Text excerpt:
--------

A cable with high flexibility is used for a home appliance, a standard charger, on-board charging of a plug-in hybrid vehicle, or the like such that anyone can easily use it. However, when a cable with high flexibility is used, the cable is easily bent, so the buckling phenomenon easily occurs with little force and/or few times of using the cable, and breakage is easily generated due to buckling. Because of this, realization of a cable that can suppress generation of cable breakage due to buckling is very much desired.
For a conventional cable whose object is to suppress such generation of buckling breakage, for example, a cabtire cable can be listed that comprises (i) a first insulated wire core including (a) a first conductor in which a plurality of wires are twisted and (b) a first insulated coating that is formed of an insulating resin material and covers a circumferential side of the first conductor; (ii) a plurality of second insulated wire cores each including (a) a second conductor in which a plurality of wires are twisted and (b) a second insulating coating that is formed of an insulating resin material and covers a circumferential side of the second conductor, and in which a diameter of the second insulated wire cores is equal to or smaller than that of the first insulated wire core; (iii) a sub wire core including a third insulating coating that is formed of an insulating resin material and covers a circumferential side of a sub twisted wire core in which the plurality of second insulating wire cores are twisted; (iv) an inclusion that is filled in a gap of a twisted wire core in which the first insulating wire core and the sub wire core are twisted; and (v) a fourth insulating coating that is formed of an insulating resin material and covers a circumferential side of a twisted wire core in which the inclusion is included, wherein a circumferential side of the sub twisted core of the third insulating coating is covered in a filled manner. For the material of the first insulating coating, PP (polypropylene), PVC (polyvinyl chloride), crosslinked PE (polyethylene), and the like are shown as examples (see Patent Reference 1).

--------

Exercise set:
a) Answer these questions from the passage on flexible cables:
(i) According to the passage, what is easily generated due to buckling when a highly flexible cable is used?
(ii) What is filled in the gap of the twisted wire core in which the first insulating wire core and the sub wire core are twisted?
(iii) Which materials are shown as examples for the first insulating coating?
b) Carry on the passage on flexible cables, starting after its last sentence.

Listing:
--------

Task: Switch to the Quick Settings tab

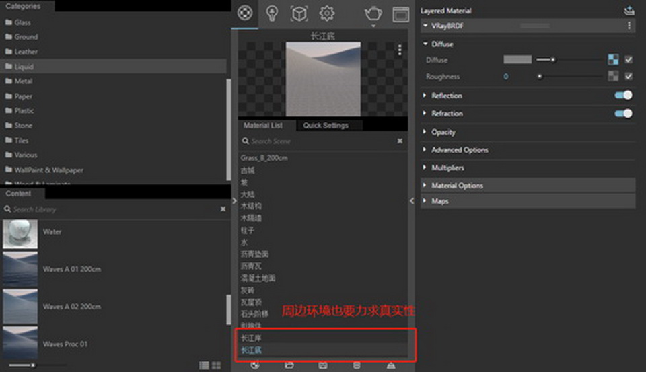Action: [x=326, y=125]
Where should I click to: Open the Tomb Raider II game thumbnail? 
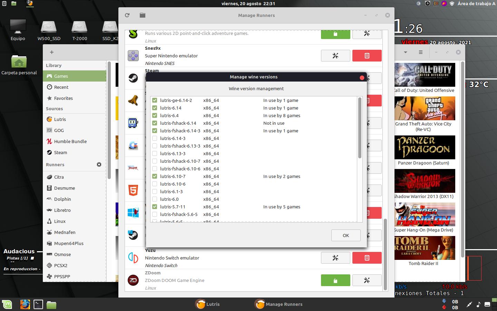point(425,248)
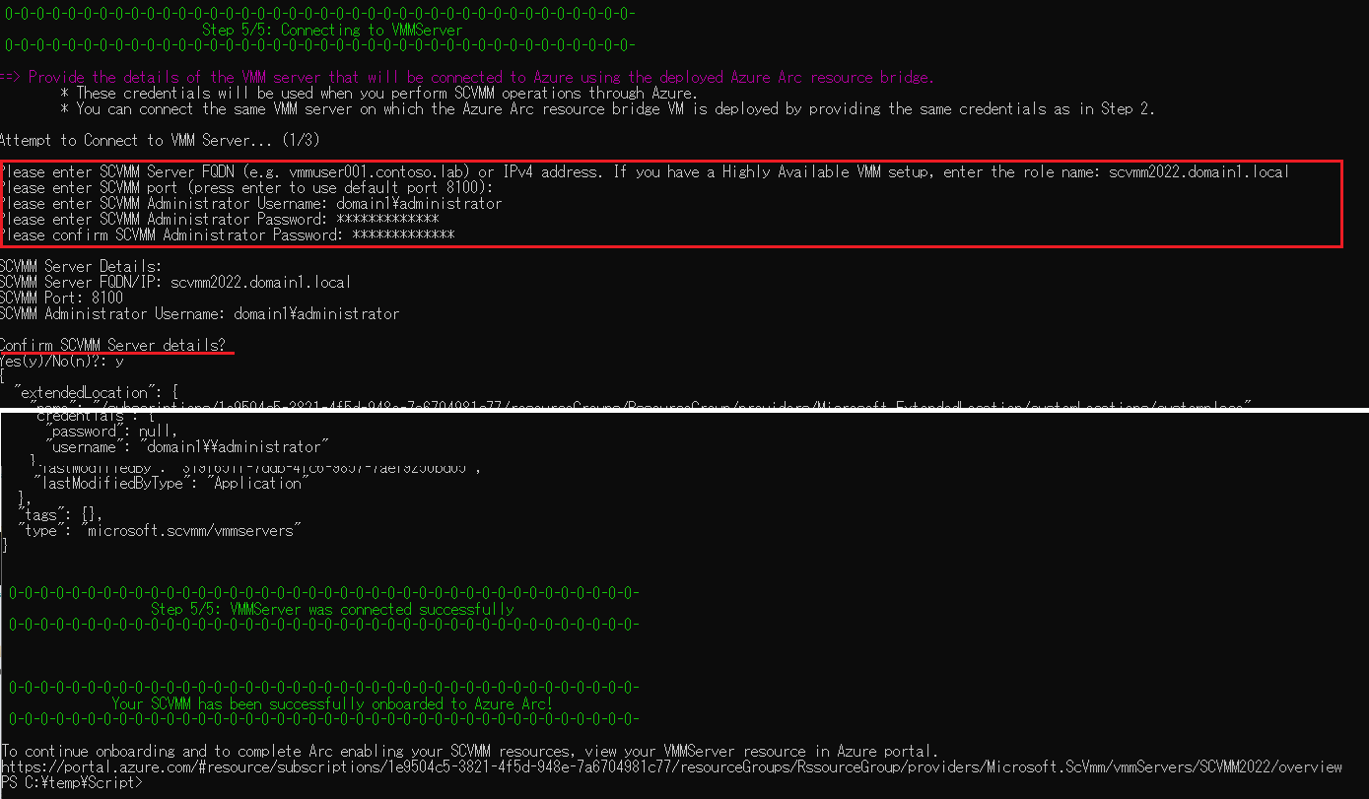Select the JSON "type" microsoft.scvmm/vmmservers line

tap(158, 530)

--------

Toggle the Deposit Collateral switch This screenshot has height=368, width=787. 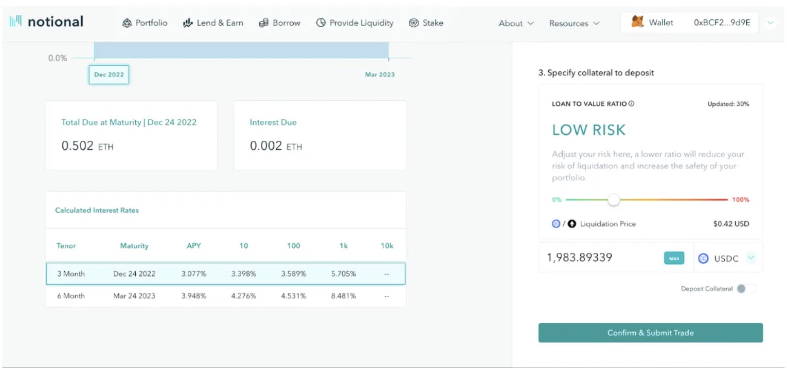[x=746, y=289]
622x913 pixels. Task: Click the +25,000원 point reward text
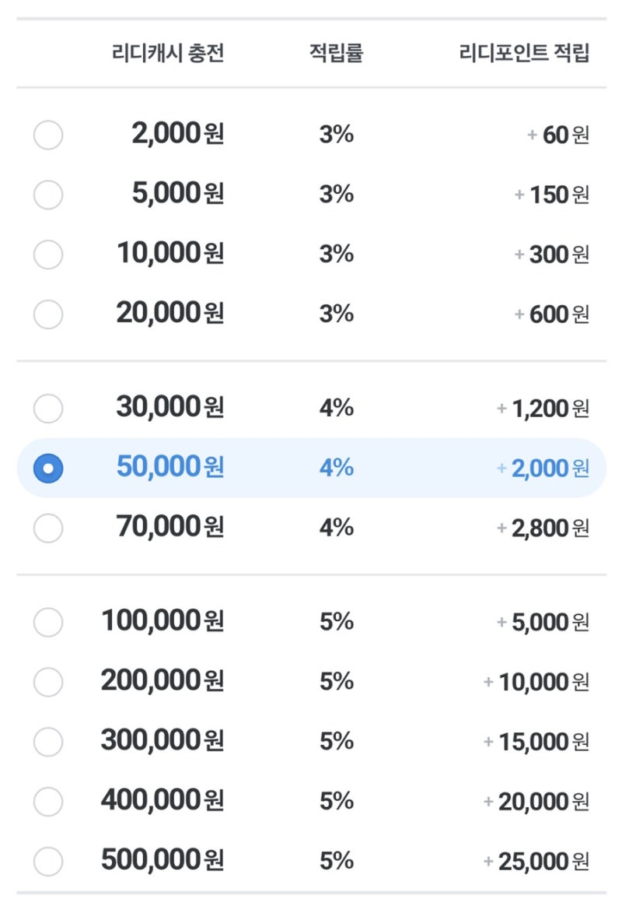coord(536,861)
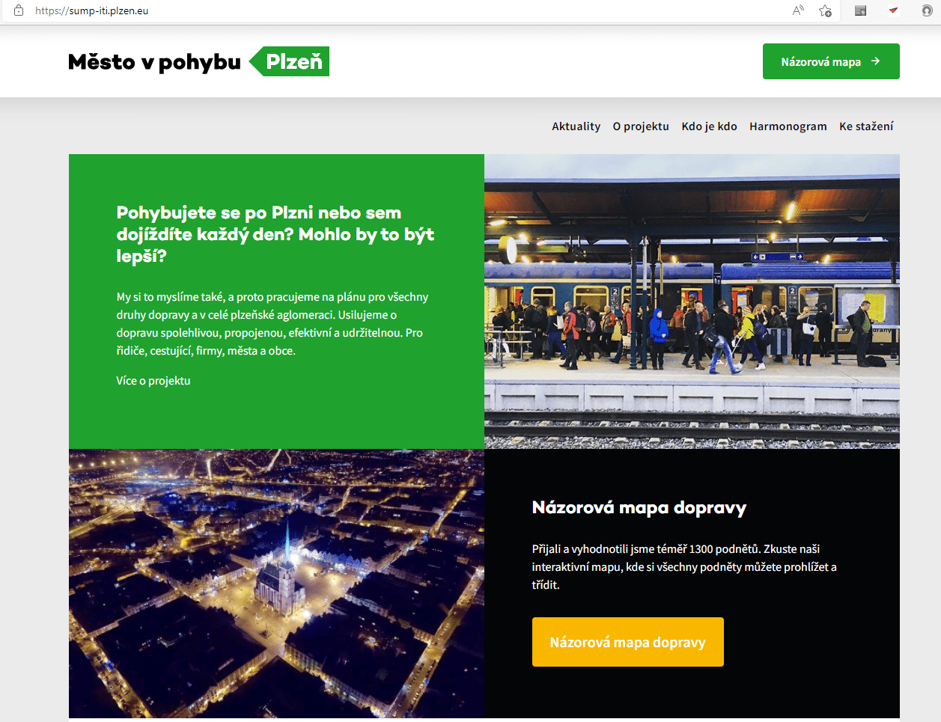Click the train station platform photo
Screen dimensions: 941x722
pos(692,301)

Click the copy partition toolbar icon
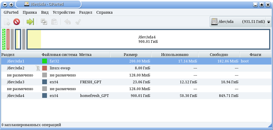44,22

--------

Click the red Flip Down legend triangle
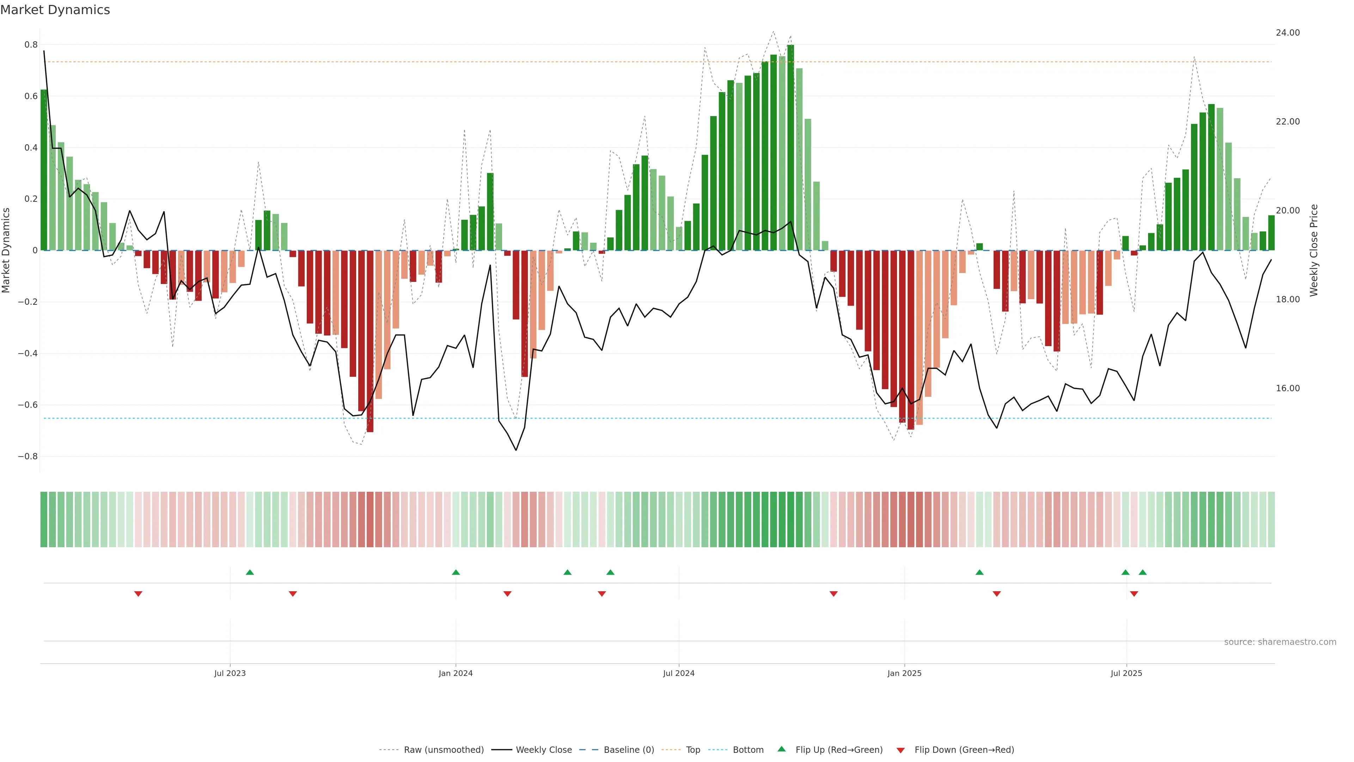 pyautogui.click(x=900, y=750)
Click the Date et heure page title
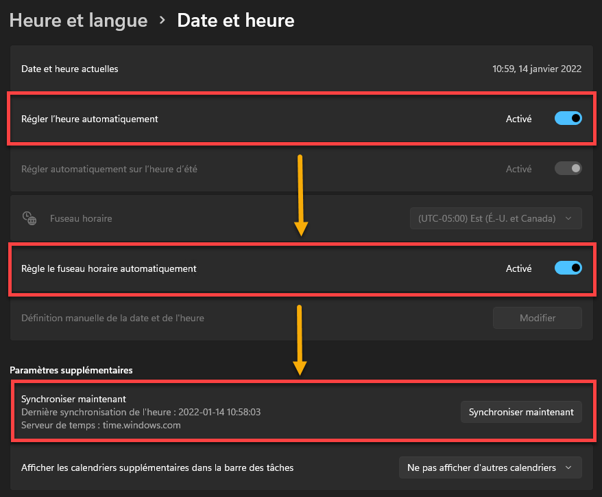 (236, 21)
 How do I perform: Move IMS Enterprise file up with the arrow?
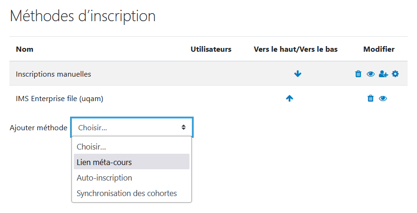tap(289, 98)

--------

Written answers:
a)
(i) Breakage of the cable.
(ii) An inclusion.
(iii) PP (polypropylene), PVC (polyvinyl chloride), and crosslinked PE (polyethylene).

b)
Additionally, for example, as a conventional cable, there is a cabtire cable that uses, as a coating material, a crosslinked resin composition in which 5-80 parts by weight of fillers and 30-120 parts by weight of plasticizers are mixed with 100 parts by weight of an ion crosslinked polyvinyl chloride comprising (i) a copolymer of (a) vinyl chloride and (b) radical polymerizable unsaturated carboxylic acid having a free carboxyl group, and (ii) an ion crosslinked agent (see Patent Reference 2).
Furthermore, for example, as a conventional cable, there is also a sheath of a cable or a wire that is of a halogen-free flame-retardant polymer composition, that is, which is formed of a halogen-free flame-retardant thermoplastic composition for a wire and a cable of a composition including (A) a propylene polymer, (B) a thermoplastic elastomer (TPE), and (C) an expansive flame-retardant system including a piperazine component (see Patent Reference 3).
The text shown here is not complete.